#### What is required:
Please return every line of the data below unchanged.

[A block of data]
|---|

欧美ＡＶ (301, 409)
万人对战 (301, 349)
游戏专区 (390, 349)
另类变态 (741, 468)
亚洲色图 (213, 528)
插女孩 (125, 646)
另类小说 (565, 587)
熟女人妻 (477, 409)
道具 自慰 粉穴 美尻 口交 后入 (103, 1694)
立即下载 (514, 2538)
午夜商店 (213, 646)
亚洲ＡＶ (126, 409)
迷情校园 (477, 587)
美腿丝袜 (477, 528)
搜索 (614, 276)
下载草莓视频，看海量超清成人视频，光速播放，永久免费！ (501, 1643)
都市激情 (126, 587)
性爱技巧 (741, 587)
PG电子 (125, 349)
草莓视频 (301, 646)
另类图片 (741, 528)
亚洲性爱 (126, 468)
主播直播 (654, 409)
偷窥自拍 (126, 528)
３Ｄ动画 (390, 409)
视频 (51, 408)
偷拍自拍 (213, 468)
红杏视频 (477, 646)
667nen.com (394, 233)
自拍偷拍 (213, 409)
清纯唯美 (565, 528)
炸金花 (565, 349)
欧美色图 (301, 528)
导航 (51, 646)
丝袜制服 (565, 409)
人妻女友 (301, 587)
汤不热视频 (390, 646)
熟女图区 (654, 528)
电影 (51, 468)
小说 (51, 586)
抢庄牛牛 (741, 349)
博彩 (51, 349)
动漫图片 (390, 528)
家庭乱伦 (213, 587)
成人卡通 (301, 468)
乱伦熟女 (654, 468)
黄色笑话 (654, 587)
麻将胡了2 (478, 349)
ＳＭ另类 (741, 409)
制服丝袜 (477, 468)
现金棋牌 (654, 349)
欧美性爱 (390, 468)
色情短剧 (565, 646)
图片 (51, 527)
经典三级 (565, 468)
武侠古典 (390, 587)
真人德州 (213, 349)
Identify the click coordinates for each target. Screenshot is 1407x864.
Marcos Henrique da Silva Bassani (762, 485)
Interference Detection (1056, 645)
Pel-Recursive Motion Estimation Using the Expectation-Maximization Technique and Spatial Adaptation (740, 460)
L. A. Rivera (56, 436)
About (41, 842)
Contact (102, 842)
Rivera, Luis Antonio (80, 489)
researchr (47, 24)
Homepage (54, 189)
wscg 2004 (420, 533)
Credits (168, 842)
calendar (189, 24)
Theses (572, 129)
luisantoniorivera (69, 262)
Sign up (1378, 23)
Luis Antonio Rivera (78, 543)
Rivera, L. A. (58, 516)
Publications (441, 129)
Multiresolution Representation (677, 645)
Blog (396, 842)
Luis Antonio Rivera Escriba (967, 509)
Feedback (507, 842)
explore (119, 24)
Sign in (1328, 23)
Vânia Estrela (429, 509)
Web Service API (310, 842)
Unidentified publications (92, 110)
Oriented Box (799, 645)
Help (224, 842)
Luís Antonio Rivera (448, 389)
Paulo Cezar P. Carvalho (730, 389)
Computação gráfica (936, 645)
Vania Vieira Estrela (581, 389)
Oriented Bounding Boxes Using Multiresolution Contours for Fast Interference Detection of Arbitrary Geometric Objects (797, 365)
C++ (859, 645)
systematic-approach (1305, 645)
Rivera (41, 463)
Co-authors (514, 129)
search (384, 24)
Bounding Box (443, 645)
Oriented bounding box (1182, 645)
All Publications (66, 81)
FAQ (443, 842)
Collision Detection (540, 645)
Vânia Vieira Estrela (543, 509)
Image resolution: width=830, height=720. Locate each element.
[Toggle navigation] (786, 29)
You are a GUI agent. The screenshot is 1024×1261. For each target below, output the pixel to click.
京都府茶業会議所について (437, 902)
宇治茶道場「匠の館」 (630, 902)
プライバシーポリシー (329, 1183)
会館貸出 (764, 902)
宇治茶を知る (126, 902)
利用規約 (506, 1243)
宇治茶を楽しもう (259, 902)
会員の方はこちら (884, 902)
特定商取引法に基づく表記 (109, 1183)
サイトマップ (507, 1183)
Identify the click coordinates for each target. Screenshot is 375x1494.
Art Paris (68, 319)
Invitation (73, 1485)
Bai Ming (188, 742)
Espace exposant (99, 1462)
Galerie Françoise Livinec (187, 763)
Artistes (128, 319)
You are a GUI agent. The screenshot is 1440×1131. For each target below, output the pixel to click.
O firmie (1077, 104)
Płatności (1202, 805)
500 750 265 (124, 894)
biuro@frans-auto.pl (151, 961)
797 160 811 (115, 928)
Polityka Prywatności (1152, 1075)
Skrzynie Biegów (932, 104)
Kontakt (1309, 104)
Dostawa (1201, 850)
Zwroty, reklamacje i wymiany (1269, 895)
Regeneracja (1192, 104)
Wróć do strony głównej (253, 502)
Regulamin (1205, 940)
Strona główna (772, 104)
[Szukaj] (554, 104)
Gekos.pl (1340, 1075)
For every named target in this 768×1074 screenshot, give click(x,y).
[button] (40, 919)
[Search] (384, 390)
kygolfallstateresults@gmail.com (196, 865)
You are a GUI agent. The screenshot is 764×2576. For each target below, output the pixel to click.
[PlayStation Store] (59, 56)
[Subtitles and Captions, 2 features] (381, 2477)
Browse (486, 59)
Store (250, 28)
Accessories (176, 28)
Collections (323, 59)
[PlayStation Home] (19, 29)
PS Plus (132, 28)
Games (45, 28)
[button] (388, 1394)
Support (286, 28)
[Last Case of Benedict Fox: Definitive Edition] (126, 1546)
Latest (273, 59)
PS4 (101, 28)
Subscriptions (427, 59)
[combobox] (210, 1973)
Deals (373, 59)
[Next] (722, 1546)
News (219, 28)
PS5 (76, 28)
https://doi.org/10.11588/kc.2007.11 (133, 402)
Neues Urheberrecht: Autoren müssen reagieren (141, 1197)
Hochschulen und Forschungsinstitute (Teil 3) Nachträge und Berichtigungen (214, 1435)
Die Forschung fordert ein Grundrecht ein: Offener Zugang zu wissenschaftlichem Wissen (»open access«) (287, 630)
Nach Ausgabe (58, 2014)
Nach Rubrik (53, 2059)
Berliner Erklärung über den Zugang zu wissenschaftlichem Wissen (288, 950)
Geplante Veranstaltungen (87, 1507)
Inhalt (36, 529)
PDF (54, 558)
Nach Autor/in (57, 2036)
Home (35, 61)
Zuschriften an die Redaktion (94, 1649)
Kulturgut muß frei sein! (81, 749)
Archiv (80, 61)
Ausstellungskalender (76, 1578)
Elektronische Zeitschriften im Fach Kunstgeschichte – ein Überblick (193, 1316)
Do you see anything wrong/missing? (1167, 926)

|---|

#### Exercise answer:
欧美ＡＶ (301, 409)
万人对战 (301, 349)
游戏专区 (390, 349)
另类变态 (741, 468)
亚洲色图 (213, 528)
插女孩 (125, 646)
另类小说 (565, 587)
熟女人妻 (477, 409)
道具 自慰 粉穴 美尻 口交 后入 (103, 1694)
立即下载 (514, 2538)
午夜商店 (213, 646)
亚洲ＡＶ (126, 409)
迷情校园 (477, 587)
美腿丝袜 (477, 528)
搜索 (614, 276)
下载草莓视频，看海量超清成人视频，光速播放，永久免费！ (501, 1643)
都市激情 (126, 587)
性爱技巧 (741, 587)
PG电子 (125, 349)
草莓视频 (301, 646)
另类图片 (741, 528)
亚洲性爱 (126, 468)
主播直播 (654, 409)
偷窥自拍 (126, 528)
３Ｄ动画 (390, 409)
视频 (51, 408)
偷拍自拍 (213, 468)
红杏视频 (477, 646)
667nen.com (394, 233)
自拍偷拍 (213, 409)
清纯唯美 (565, 528)
炸金花 (565, 349)
欧美色图 (301, 528)
导航 (51, 646)
丝袜制服 (565, 409)
人妻女友 (301, 587)
汤不热视频 (390, 646)
熟女图区 (654, 528)
电影 (51, 468)
小说 (51, 586)
抢庄牛牛 (741, 349)
博彩 (51, 349)
动漫图片 (390, 528)
家庭乱伦 (213, 587)
成人卡通 (301, 468)
乱伦熟女 (654, 468)
黄色笑话 (654, 587)
麻将胡了2 (478, 349)
ＳＭ另类 (741, 409)
制服丝袜 (477, 468)
现金棋牌 (654, 349)
欧美性爱 (390, 468)
色情短剧 (565, 646)
图片 (51, 527)
经典三级 (565, 468)
武侠古典 (390, 587)
真人德州 (213, 349)
Identify the click coordinates for each target. Screenshot is 1407x864.
Marcos Henrique da Silva Bassani (762, 485)
Interference Detection (1056, 645)
Pel-Recursive Motion Estimation Using the Expectation-Maximization Technique and Spatial Adaptation (740, 460)
L. A. Rivera (56, 436)
About (41, 842)
Contact (102, 842)
Rivera, Luis Antonio (80, 489)
researchr (47, 24)
Homepage (54, 189)
wscg 2004 (420, 533)
Credits (168, 842)
calendar (189, 24)
Theses (572, 129)
luisantoniorivera (69, 262)
Sign up (1378, 23)
Luis Antonio Rivera (78, 543)
Rivera, L. A. (58, 516)
Publications (441, 129)
Multiresolution Representation (677, 645)
Blog (396, 842)
Luis Antonio Rivera Escriba (967, 509)
Feedback (507, 842)
explore (119, 24)
Sign in (1328, 23)
Vânia Estrela (429, 509)
Web Service API (310, 842)
Unidentified publications (92, 110)
Oriented Box (799, 645)
Help (224, 842)
Luís Antonio Rivera (448, 389)
Paulo Cezar P. Carvalho (730, 389)
Computação gráfica (936, 645)
Vania Vieira Estrela (581, 389)
Oriented Bounding Boxes Using Multiresolution Contours for Fast Interference Detection of Arbitrary Geometric Objects (797, 365)
C++ (859, 645)
systematic-approach (1305, 645)
Rivera (41, 463)
Co-authors (514, 129)
search (384, 24)
Bounding Box (443, 645)
Oriented bounding box (1182, 645)
All Publications (66, 81)
FAQ (443, 842)
Collision Detection (540, 645)
Vânia Vieira Estrela (543, 509)
Image resolution: width=830, height=720. Locate each element.
[Toggle navigation] (786, 29)
You are a GUI agent. The screenshot is 1024×1261. For each target below, output the pixel to click.
京都府茶業会議所について (437, 902)
宇治茶道場「匠の館」 (630, 902)
プライバシーポリシー (329, 1183)
会館貸出 (764, 902)
宇治茶を知る (126, 902)
利用規約 (506, 1243)
宇治茶を楽しもう (259, 902)
会員の方はこちら (884, 902)
特定商取引法に基づく表記 (109, 1183)
サイトマップ (507, 1183)
Identify the click coordinates for each target. Screenshot is 375x1494.
Art Paris (68, 319)
Invitation (73, 1485)
Bai Ming (188, 742)
Espace exposant (99, 1462)
Galerie Françoise Livinec (187, 763)
Artistes (128, 319)
You are a GUI agent. The screenshot is 1440×1131. For each target below, output the pixel to click.
O firmie (1077, 104)
Płatności (1202, 805)
500 750 265 (124, 894)
biuro@frans-auto.pl (151, 961)
797 160 811 (115, 928)
Polityka Prywatności (1152, 1075)
Skrzynie Biegów (932, 104)
Kontakt (1309, 104)
Dostawa (1201, 850)
Zwroty, reklamacje i wymiany (1269, 895)
Regeneracja (1192, 104)
Wróć do strony głównej (253, 502)
Regulamin (1205, 940)
Strona główna (772, 104)
[Szukaj] (554, 104)
Gekos.pl (1340, 1075)
For every named target in this 768×1074 screenshot, give click(x,y).
[button] (40, 919)
[Search] (384, 390)
kygolfallstateresults@gmail.com (196, 865)
You are a GUI agent. The screenshot is 764×2576. For each target below, output the pixel to click.
[PlayStation Store] (59, 56)
[Subtitles and Captions, 2 features] (381, 2477)
Browse (486, 59)
Store (250, 28)
Accessories (176, 28)
Collections (323, 59)
[PlayStation Home] (19, 29)
PS Plus (132, 28)
Games (45, 28)
[button] (388, 1394)
Support (286, 28)
[Last Case of Benedict Fox: Definitive Edition] (126, 1546)
Latest (273, 59)
PS4 (101, 28)
Subscriptions (427, 59)
[combobox] (210, 1973)
Deals (373, 59)
[Next] (722, 1546)
News (219, 28)
PS5 (76, 28)
https://doi.org/10.11588/kc.2007.11 (133, 402)
Neues Urheberrecht: Autoren müssen reagieren (141, 1197)
Hochschulen und Forschungsinstitute (Teil 3) Nachträge und Berichtigungen (214, 1435)
Die Forschung fordert ein Grundrecht ein: Offener Zugang zu wissenschaftlichem Wissen (»open access«) (287, 630)
Nach Ausgabe (58, 2014)
Nach Rubrik (53, 2059)
Berliner Erklärung über den Zugang zu wissenschaftlichem Wissen (288, 950)
Geplante Veranstaltungen (87, 1507)
Inhalt (36, 529)
PDF (54, 558)
Nach Autor/in (57, 2036)
Home (35, 61)
Zuschriften an die Redaktion (94, 1649)
Kulturgut muß frei sein! (81, 749)
Archiv (80, 61)
Ausstellungskalender (76, 1578)
Elektronische Zeitschriften im Fach Kunstgeschichte – ein Überblick (193, 1316)
Do you see anything wrong/missing? (1167, 926)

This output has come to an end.